Nerve cells can vary widely in their specific structure, but each contains a soma, a spherical cell body with a nucleus within; a single axon, which protrudes from the cell body like a tail and which can be more than 1 meter (3 feet) or only 1 micrometer (0.00003937 inch) in length; and any number of dendrites, which branch from either end of the neuron and attach either to an adjacent neuron or to the bodily tissue they innervate. An afferent neuron features a soma, a short axon, and a single long dendrite. The axon carries the electrical impulse away from the cell body and therefore points toward the central nervous system.
This electrical signal travels only a short distance from the soma before reaching the endpoint of the axon, known as the axon terminal, where it crosses the gap between adjacent neurons known as the synapse. On the other side of the synapse is the receiving dendrite of the next afferent neuron. While the dendrites of many of the body’s nerve cells resemble tree branches and conduct impulses through a network of similar cells instead of a unidirectional chain, the dendrite of the afferent neuron simply receives its signal and passes it through the soma and along the axon to the next cell. It does so very rapidly due to the presence of the myelin sheath, a mostly fatty layer that surrounds the dendrite like the rubber casing around an electrical cord, increasing the conductivity of the fiber.
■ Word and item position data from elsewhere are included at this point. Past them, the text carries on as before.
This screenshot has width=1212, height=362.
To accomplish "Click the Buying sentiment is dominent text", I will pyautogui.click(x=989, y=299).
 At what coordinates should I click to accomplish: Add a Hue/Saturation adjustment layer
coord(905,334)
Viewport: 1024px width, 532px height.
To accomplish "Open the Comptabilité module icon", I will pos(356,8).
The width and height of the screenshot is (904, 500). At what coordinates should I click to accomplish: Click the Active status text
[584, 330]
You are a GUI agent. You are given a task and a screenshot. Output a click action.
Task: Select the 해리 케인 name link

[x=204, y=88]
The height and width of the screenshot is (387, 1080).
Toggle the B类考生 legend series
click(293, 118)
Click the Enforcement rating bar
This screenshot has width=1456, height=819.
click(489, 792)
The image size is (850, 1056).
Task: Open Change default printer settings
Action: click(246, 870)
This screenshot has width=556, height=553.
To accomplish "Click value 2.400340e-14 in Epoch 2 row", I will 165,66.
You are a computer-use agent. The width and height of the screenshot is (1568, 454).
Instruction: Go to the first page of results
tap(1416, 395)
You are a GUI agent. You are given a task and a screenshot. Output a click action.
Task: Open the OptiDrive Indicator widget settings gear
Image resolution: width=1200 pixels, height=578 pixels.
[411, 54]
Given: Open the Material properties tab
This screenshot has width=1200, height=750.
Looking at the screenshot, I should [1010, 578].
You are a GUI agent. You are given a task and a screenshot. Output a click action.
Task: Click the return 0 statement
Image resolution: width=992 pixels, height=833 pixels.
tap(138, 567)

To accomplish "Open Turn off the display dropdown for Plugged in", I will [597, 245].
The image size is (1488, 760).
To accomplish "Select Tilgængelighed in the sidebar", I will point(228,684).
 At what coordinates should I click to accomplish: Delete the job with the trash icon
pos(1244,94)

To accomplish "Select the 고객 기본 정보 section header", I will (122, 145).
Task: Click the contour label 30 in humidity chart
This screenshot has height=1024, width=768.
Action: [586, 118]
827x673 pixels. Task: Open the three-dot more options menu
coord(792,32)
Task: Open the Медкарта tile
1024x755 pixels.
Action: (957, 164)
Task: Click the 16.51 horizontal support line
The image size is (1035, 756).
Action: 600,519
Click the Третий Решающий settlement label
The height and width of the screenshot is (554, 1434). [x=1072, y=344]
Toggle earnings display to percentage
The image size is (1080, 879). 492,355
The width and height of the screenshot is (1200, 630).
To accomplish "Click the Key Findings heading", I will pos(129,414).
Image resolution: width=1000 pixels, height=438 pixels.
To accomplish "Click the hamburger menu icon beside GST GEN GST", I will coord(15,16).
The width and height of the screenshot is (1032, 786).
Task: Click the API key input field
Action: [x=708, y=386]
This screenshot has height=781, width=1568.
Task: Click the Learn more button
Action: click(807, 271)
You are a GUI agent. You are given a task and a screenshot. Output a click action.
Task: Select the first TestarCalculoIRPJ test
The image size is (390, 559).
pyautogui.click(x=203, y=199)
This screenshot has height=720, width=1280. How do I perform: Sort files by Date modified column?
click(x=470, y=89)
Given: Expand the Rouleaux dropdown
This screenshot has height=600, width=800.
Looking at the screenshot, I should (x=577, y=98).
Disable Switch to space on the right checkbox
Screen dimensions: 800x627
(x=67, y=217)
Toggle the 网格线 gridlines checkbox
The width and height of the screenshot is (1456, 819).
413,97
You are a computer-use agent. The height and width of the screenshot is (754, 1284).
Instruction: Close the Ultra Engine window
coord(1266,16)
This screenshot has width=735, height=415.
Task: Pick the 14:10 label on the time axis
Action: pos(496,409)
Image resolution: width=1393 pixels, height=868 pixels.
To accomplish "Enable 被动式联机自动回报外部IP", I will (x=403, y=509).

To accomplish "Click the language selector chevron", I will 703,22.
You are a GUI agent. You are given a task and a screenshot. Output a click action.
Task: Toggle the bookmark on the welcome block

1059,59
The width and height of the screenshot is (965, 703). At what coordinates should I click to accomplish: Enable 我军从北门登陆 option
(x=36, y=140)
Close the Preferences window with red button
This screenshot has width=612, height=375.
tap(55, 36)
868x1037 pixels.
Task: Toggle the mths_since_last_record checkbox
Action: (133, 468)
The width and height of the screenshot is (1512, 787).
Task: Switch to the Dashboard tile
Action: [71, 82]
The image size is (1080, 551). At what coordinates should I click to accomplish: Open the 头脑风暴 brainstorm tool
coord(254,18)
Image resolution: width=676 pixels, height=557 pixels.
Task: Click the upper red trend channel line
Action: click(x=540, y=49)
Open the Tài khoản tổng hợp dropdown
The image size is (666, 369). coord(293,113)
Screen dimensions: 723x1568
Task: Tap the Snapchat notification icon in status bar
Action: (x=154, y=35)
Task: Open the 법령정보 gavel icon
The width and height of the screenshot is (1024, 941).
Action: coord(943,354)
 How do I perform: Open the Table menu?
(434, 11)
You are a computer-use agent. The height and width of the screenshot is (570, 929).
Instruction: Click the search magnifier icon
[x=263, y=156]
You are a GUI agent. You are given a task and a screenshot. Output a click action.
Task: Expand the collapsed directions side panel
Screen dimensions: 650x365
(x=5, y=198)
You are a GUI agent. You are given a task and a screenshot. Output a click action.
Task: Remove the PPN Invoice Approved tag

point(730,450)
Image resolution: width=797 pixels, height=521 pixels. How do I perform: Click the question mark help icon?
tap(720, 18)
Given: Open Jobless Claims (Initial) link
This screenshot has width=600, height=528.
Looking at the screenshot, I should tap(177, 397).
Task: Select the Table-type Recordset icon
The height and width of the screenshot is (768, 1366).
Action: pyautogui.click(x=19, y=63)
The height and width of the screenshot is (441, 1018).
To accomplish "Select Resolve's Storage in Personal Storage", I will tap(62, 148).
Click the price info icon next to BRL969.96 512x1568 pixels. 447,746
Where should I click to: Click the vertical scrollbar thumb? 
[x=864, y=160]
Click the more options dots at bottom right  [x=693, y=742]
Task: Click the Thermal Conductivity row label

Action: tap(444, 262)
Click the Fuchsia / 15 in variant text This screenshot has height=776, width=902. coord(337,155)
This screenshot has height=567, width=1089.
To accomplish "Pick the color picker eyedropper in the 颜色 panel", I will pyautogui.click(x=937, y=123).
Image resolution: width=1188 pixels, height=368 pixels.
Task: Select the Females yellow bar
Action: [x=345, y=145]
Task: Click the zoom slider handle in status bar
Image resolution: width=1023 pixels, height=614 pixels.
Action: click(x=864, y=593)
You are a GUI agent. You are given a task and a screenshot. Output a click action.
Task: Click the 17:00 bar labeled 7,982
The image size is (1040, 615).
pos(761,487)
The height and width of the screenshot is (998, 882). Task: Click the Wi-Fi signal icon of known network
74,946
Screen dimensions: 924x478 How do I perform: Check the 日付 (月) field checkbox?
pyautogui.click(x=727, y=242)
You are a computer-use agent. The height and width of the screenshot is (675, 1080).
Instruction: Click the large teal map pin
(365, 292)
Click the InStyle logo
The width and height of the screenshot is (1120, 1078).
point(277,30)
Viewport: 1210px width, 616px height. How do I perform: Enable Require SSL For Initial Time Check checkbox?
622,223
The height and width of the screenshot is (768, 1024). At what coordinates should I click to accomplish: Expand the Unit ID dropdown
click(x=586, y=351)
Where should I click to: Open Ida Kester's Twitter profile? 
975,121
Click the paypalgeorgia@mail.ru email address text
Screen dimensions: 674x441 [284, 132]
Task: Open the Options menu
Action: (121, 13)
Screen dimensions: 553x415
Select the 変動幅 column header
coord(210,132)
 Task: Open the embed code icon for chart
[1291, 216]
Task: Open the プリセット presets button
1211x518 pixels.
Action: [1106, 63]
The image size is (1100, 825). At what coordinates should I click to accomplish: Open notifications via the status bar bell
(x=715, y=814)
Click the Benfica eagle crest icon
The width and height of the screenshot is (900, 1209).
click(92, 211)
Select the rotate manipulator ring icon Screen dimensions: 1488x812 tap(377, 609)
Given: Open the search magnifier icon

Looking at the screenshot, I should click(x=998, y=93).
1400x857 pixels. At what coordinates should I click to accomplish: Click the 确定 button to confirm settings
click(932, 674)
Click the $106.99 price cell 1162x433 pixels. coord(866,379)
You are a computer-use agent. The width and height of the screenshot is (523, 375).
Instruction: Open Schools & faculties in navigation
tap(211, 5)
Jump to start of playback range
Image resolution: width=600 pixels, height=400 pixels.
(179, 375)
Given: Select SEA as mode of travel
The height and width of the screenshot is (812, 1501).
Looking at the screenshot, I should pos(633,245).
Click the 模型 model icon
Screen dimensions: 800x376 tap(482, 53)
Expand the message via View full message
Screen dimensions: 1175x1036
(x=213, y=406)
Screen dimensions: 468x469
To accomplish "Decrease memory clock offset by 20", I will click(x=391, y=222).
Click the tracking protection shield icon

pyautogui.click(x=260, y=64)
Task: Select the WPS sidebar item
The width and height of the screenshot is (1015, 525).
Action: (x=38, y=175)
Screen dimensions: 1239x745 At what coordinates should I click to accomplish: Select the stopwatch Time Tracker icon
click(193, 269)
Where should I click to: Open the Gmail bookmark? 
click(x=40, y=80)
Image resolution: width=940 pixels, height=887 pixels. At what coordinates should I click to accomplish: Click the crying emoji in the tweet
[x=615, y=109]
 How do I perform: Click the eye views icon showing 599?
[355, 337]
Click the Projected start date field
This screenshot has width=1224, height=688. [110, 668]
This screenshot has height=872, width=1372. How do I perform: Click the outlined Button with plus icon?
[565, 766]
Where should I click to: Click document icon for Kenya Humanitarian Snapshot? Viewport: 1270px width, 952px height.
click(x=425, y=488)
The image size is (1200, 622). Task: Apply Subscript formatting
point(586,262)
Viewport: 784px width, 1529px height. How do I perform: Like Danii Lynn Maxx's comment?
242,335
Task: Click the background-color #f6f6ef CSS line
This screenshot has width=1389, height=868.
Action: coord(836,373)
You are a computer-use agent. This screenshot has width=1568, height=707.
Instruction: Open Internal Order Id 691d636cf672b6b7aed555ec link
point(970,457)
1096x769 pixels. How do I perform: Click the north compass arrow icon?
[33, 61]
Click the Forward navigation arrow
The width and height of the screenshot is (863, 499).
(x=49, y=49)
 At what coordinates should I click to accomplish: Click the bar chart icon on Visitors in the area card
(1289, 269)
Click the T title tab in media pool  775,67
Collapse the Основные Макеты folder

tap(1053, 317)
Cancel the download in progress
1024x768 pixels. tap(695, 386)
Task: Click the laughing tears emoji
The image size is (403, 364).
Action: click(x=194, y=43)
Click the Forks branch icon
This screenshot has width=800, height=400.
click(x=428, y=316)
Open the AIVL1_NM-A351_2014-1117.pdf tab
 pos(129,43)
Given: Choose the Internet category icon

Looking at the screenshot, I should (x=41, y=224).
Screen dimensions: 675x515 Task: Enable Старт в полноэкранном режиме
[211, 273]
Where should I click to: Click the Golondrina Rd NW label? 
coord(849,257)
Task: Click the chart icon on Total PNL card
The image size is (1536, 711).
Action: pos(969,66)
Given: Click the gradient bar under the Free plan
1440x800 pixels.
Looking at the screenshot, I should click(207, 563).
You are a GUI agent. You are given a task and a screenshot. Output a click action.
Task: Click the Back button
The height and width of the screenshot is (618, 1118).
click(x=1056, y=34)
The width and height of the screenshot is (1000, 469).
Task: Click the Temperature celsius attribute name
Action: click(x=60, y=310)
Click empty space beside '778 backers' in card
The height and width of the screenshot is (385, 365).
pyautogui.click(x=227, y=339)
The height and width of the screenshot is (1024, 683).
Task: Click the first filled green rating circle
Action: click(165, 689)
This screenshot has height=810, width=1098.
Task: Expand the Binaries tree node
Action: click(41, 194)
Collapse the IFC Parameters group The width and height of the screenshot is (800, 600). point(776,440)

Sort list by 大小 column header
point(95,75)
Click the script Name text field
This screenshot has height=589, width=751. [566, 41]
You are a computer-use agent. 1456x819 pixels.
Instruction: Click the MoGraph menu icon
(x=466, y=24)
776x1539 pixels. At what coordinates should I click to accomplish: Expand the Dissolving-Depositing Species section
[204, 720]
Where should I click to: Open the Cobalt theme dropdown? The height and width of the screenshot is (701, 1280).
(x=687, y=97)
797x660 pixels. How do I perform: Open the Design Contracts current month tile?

Such a system of signal transmission allows information like whether a stove is hot or whether a muscle has been stretched to its limit to reach the central nervous system. Similar to the circulatory system in which blood cycles through the heart and lungs, out to the body, and back, this system of afferent and efferent nerves operates in a closed loop. In other words, a nerve impulse transmitting information about water temperature travels from sensory receptors in the fingertips, for instance, along an afferent neuron pathway up the hand and arm. Once the afferent nerve reaches the spinal cord near the base of the neck, it cycles through a network of interneurons that carry it to the relevant control center in the central nervous system. A response is quickly coordinated and sent out via similar efferent pathways to the muscles of the arm and torso responsible for snatching the hand back if the water is too hot.